● **What you need to do**: What you return must match every record word for word.

● **Records excerpted from a collection**:
------------

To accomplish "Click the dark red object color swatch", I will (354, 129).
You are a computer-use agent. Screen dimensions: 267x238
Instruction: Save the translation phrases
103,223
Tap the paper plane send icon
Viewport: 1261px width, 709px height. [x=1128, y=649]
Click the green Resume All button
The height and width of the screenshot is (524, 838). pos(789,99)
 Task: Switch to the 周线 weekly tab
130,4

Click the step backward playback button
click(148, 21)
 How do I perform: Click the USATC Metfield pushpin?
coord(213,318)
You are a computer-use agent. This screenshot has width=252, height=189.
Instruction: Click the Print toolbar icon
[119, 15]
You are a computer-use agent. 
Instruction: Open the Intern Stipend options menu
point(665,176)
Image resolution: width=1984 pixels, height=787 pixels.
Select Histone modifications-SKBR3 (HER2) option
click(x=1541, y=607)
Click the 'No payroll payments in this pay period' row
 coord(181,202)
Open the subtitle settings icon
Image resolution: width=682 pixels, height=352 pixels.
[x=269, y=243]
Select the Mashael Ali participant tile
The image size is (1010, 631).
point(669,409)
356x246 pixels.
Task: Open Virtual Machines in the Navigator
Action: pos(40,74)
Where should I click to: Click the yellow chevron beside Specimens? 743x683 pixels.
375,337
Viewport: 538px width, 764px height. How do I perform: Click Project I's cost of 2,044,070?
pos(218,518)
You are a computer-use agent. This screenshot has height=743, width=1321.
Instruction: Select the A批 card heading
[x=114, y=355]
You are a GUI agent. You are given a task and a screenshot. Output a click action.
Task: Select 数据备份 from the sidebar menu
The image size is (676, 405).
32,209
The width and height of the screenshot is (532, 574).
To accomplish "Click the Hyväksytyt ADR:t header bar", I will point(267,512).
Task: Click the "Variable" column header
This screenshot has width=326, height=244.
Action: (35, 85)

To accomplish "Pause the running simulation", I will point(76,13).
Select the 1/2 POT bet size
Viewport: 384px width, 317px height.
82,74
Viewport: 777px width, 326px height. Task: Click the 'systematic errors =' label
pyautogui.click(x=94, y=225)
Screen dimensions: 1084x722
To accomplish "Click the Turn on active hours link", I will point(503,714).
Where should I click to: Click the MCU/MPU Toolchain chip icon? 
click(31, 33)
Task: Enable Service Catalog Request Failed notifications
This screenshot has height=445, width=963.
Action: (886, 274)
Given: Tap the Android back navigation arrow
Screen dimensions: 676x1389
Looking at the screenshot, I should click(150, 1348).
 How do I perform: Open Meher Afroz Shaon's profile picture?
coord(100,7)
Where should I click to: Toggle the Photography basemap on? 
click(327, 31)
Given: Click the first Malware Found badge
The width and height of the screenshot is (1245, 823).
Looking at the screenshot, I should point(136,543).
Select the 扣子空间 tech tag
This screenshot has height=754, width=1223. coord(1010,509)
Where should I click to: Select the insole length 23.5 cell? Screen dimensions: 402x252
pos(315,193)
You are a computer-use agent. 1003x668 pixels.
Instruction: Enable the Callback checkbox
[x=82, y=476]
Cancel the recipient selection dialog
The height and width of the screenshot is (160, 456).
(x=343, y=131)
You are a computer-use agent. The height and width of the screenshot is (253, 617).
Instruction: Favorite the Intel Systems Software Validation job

------------

● **Exercise response**:
To accomplish "Click the dark red object color swatch", I will (354, 129).
You are a computer-use agent. Screen dimensions: 267x238
Instruction: Save the translation phrases
103,223
Tap the paper plane send icon
Viewport: 1261px width, 709px height. [x=1128, y=649]
Click the green Resume All button
The height and width of the screenshot is (524, 838). pos(789,99)
 Task: Switch to the 周线 weekly tab
130,4

Click the step backward playback button
click(148, 21)
 How do I perform: Click the USATC Metfield pushpin?
coord(213,318)
You are a computer-use agent. This screenshot has width=252, height=189.
Instruction: Click the Print toolbar icon
[119, 15]
You are a computer-use agent. 
Instruction: Open the Intern Stipend options menu
point(665,176)
Image resolution: width=1984 pixels, height=787 pixels.
Select Histone modifications-SKBR3 (HER2) option
click(x=1541, y=607)
Click the 'No payroll payments in this pay period' row
 coord(181,202)
Open the subtitle settings icon
Image resolution: width=682 pixels, height=352 pixels.
[x=269, y=243]
Select the Mashael Ali participant tile
The image size is (1010, 631).
point(669,409)
356x246 pixels.
Task: Open Virtual Machines in the Navigator
Action: pos(40,74)
Where should I click to: Click the yellow chevron beside Specimens? 743x683 pixels.
375,337
Viewport: 538px width, 764px height. How do I perform: Click Project I's cost of 2,044,070?
pos(218,518)
You are a computer-use agent. This screenshot has height=743, width=1321.
Instruction: Select the A批 card heading
[x=114, y=355]
You are a GUI agent. You are given a task and a screenshot. Output a click action.
Task: Select 数据备份 from the sidebar menu
The image size is (676, 405).
32,209
The width and height of the screenshot is (532, 574).
To accomplish "Click the Hyväksytyt ADR:t header bar", I will point(267,512).
Task: Click the "Variable" column header
This screenshot has width=326, height=244.
Action: (35, 85)

To accomplish "Pause the running simulation", I will point(76,13).
Select the 1/2 POT bet size
Viewport: 384px width, 317px height.
82,74
Viewport: 777px width, 326px height. Task: Click the 'systematic errors =' label
pyautogui.click(x=94, y=225)
Screen dimensions: 1084x722
To accomplish "Click the Turn on active hours link", I will point(503,714).
Where should I click to: Click the MCU/MPU Toolchain chip icon? 
click(31, 33)
Task: Enable Service Catalog Request Failed notifications
This screenshot has height=445, width=963.
Action: (886, 274)
Given: Tap the Android back navigation arrow
Screen dimensions: 676x1389
Looking at the screenshot, I should click(150, 1348).
 How do I perform: Open Meher Afroz Shaon's profile picture?
coord(100,7)
Where should I click to: Toggle the Photography basemap on? 
click(327, 31)
Given: Click the first Malware Found badge
The width and height of the screenshot is (1245, 823).
Looking at the screenshot, I should point(136,543).
Select the 扣子空间 tech tag
This screenshot has height=754, width=1223. coord(1010,509)
Where should I click to: Select the insole length 23.5 cell? Screen dimensions: 402x252
pos(315,193)
You are a computer-use agent. 1003x668 pixels.
Instruction: Enable the Callback checkbox
[x=82, y=476]
Cancel the recipient selection dialog
The height and width of the screenshot is (160, 456).
(x=343, y=131)
You are a computer-use agent. The height and width of the screenshot is (253, 617).
Instruction: Favorite the Intel Systems Software Validation job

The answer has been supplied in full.